If it is on location, I just let them do their own thing and capture the moments. Check out my website below.


----------



## NateS (Jun 17, 2010)

supraman215 said:


> There's an old saying in movies "Never work with children or animals."
> 
> The problem seems to persist to age 3 as well. The problem is my daughter understands but when I say "look at daddy" she turns her face towards me, but not her eyes lol.
> 
> Put Spongebob on and the TV behind you? haha.



My almost 3 year old son does the same thing....makes it difficult.


One thing to do is use props the kid will enjoy.  If they have a favorite stuffed animal...use it.  Make a rocking horse...even sitting in a empty barrel is fun for kids.  Think like a kid....some of the silliest things in the world will be fun to a kid and many will be great photo ops.


----------



## IdahoCanyonMan (Jun 17, 2010)

If you trim the bottom of a Pez dispenser then it will fit into a standard hot shoe...

If studio shooting:
Several years ago I did a lot of young kids in the studio. I found that they frequently enjoyed the lights and only smiled after they saw the flash. Be ready to shoot in rapid succession. Lights with a fast recycle time (< 0.5 seconds) are really nice. Also, my experience was that the kids had to warm up, not just to me and my partner, but also to the whole studio environment. I usually got junk for the first 15 minutes of the shoot and then sometime after that I would get a nice burst of smiles and cooperation, and then the kid would get tired of it and I'd get nothing again. If you are trying to do a whole line up of kids with only a minute or two for each then you're in trouble.


----------



## KmH (Jun 17, 2010)

A method someone once mentioned was a round of .45 ACP in the ground near them. They said it usually straightens them right up. 

_This image has been released into the *public domain* by its author, *The Epopt*. _


----------



## Derrel (Jun 17, 2010)

The old-fashioned tickle feather works pretty well on two year-olds. Bright pink or yellow are good colors. Puppets also do work, but the feather has an allure. It's an old standby.


----------



## table1349 (Jun 17, 2010)

Valium in a Pez dispenser.  Works wonders on toddlers, adolescents and problem teenagers.  Personally I find KmH's suggestion a bit over the top.  A well placed 22 LR will do the trick just as well and leave a much smaller wound to be patched up.  Plus less blood to clean up and much quieter than a 45 so there is less chance of the neighbors calling the po-lice. :mrgreen:  :lmao:


----------



## usayit (Jun 17, 2010)

The only 2 year old sessions that resulted in great photos were taken candidly... while at play with the family as a whole.  You can throw in a few family posed photos in between play.


----------



## kami (Jun 20, 2010)

You must develope rapport and integrate play into the session. No matter how you execute it, each kid is different. For some puppets will work, for others they don't. Making funny sounds may work for 1, the other may ignore you. 

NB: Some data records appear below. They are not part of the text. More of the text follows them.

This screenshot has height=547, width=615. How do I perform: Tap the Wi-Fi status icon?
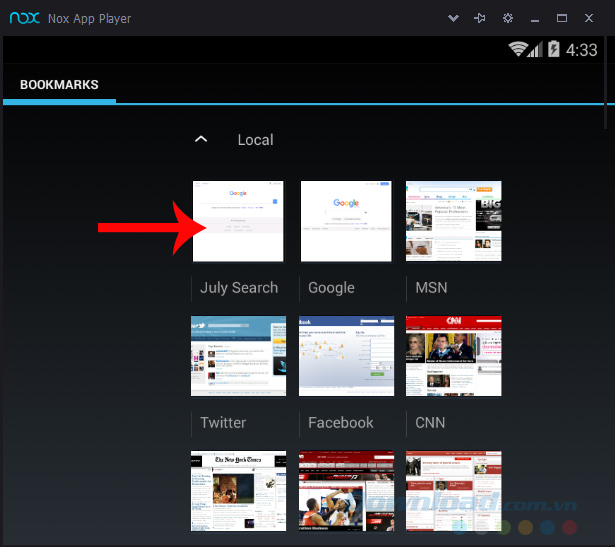coord(518,49)
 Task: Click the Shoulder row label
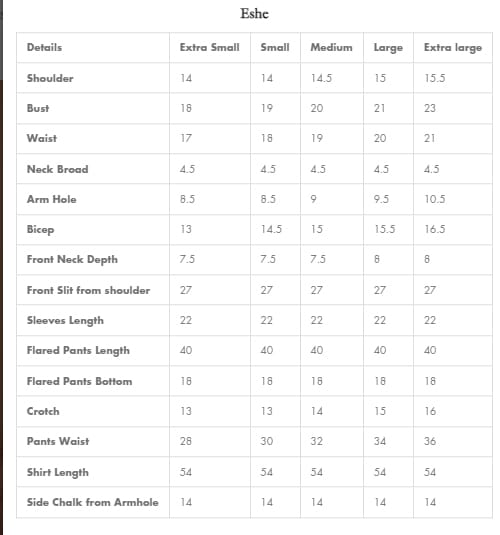pos(50,78)
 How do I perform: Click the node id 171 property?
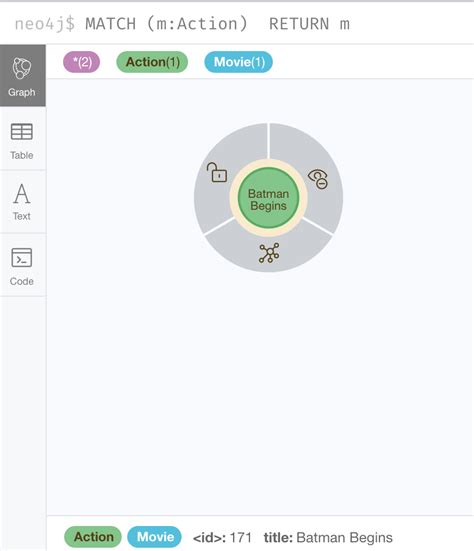(222, 538)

You may get ideas from us but it all boils down to the toddler you're photographing. 

I have 2 neices who have just both turned 2. One of my neice (Phoebe) and I play a lot and we try to tickle each others' neck. My other niece (Ava) likes to play chase. 

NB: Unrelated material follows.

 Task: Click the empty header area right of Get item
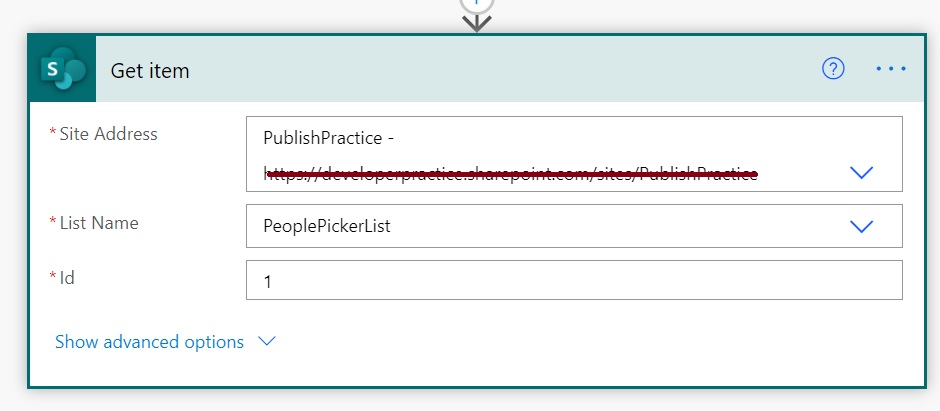[x=500, y=70]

So during photoshoots I'll call out to Phoebe and say, "Phoebe, I'm gonna get your neck! I'm gonna get your neck!" While making "tickle" fingers with both my pointing fingers or if I'm the one shooting, I'll use my left finger. 

She'll smile, laugh and try to protect her neck with either her hands or bowing her head downward to hide her neck. 

For AVa I'll shout out, "Ava! I'm gonna get you!! I'm gonna get you!!!" and she smiles, laughs, giggles, and does a lot of silly things. 

I can actually make them smile and act silly.. ON DEMAND! haha!

Also, toddlers have the tendency to imitate what you're doing! So placing your finger on your cheek or putting both hands on your head will most of the time get the same response from your subject. 

So my advice is find out what the kids enjoy and use that, if you're shooting for other people, have them make their kids giggle. 

Also, it also helps if you set your camera to burst mode. And have a large size memory card. 

Candid shots are really nice but nothing beats a candid shot of a kid having fun!


----------